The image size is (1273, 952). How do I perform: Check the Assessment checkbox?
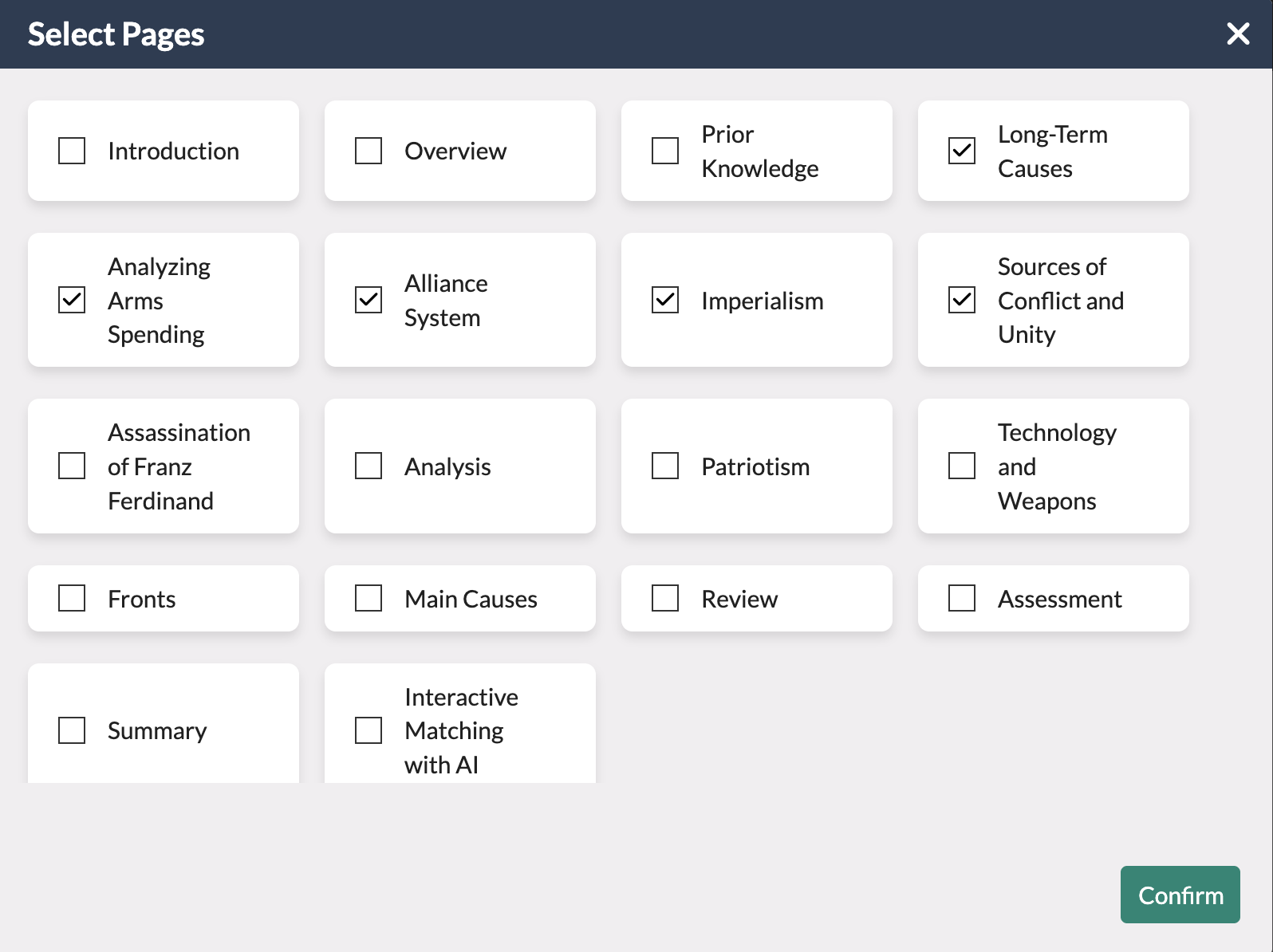[x=961, y=599]
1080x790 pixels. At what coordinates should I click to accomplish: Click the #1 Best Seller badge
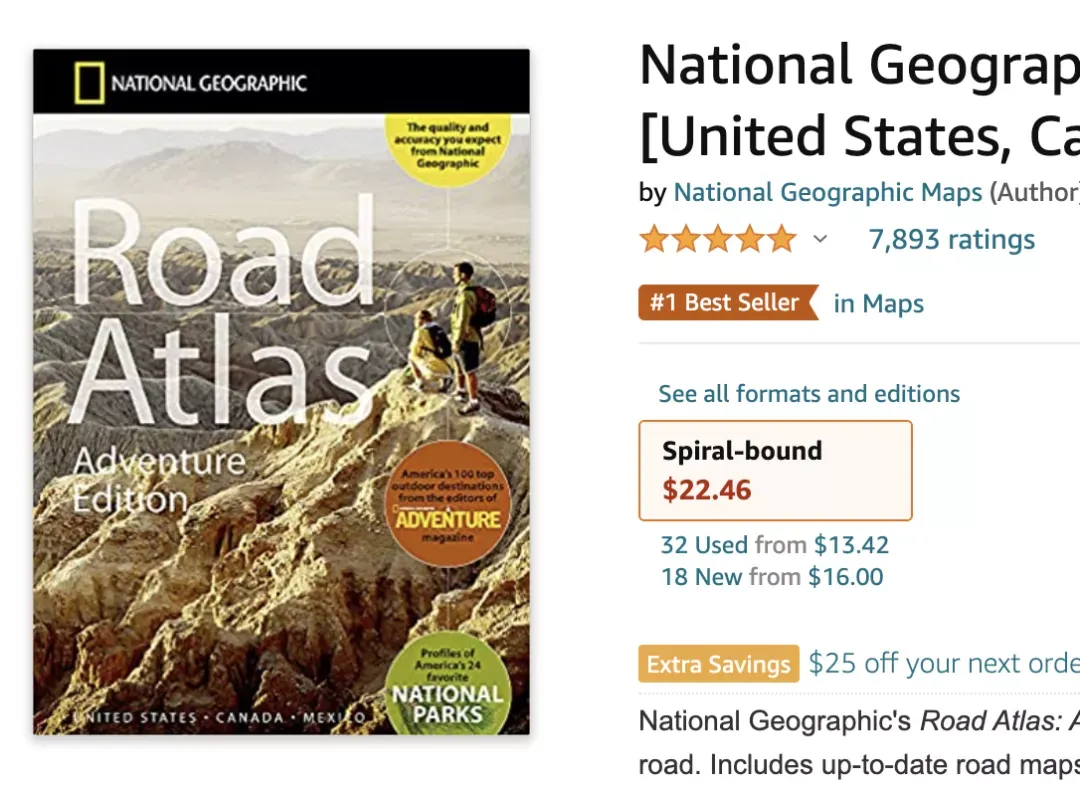pos(729,302)
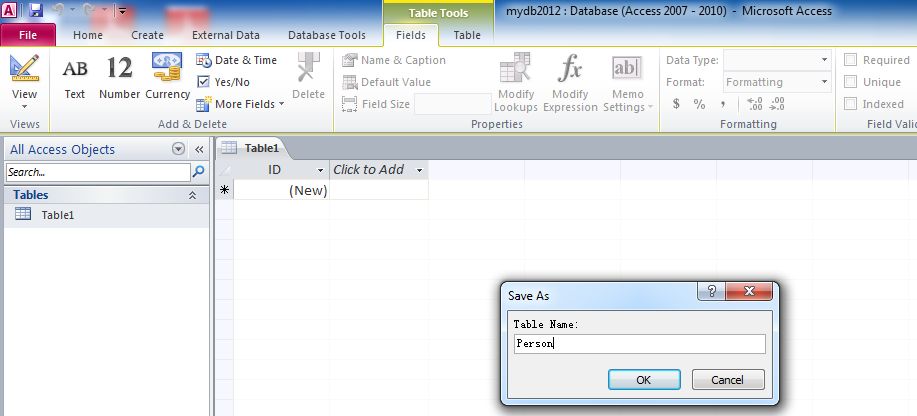Select Table1 in the navigation pane
Image resolution: width=917 pixels, height=416 pixels.
coord(57,215)
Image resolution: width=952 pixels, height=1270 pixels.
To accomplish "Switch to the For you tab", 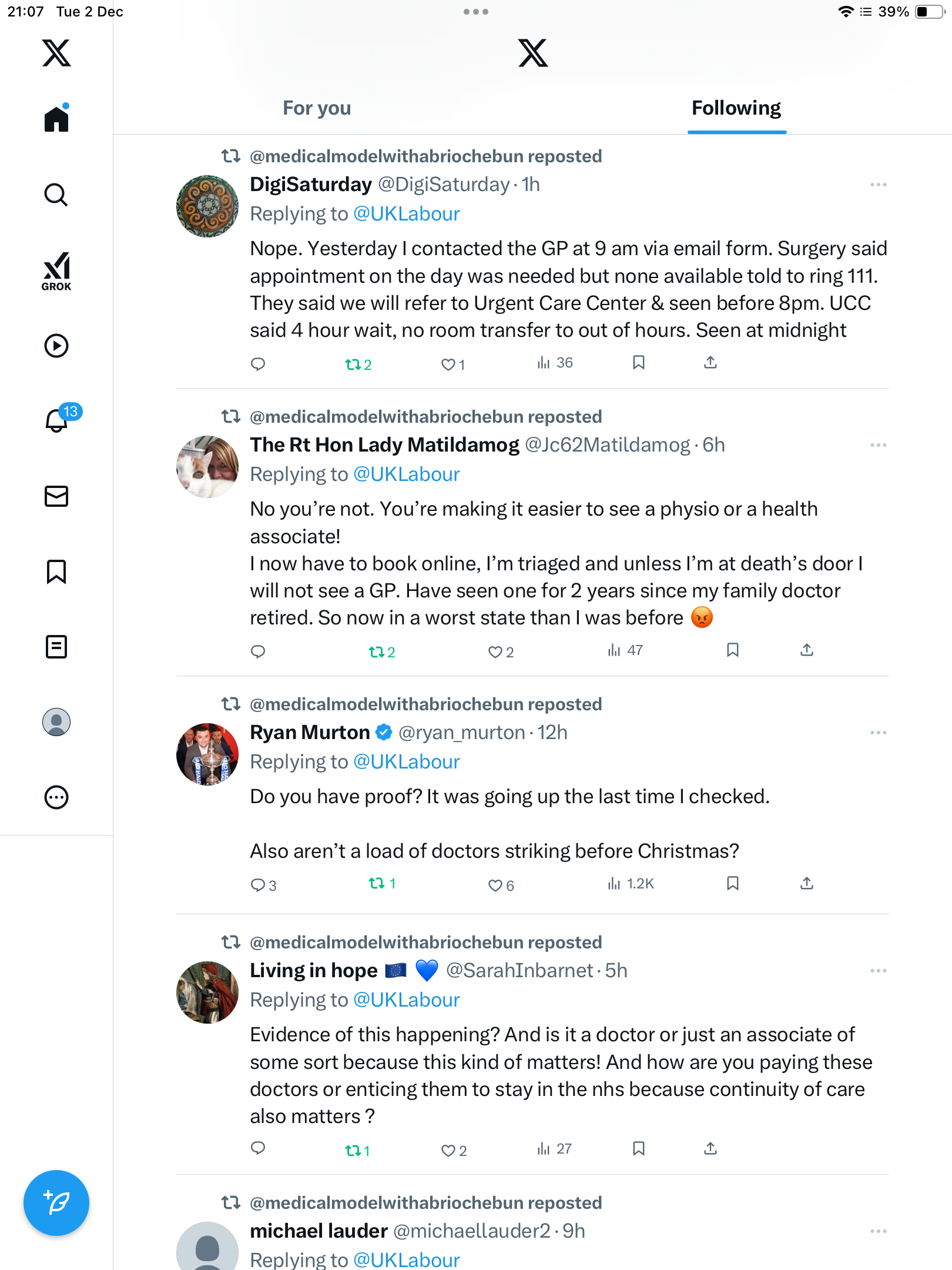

Task directions → Once the line containing "Image resolution: width=952" is located, write out exactly that line and each one after it to the end of the records above, excluding pictures and nothing else.

Response to the task →
Image resolution: width=952 pixels, height=1270 pixels.
To accomplish "Switch to the For you tab", 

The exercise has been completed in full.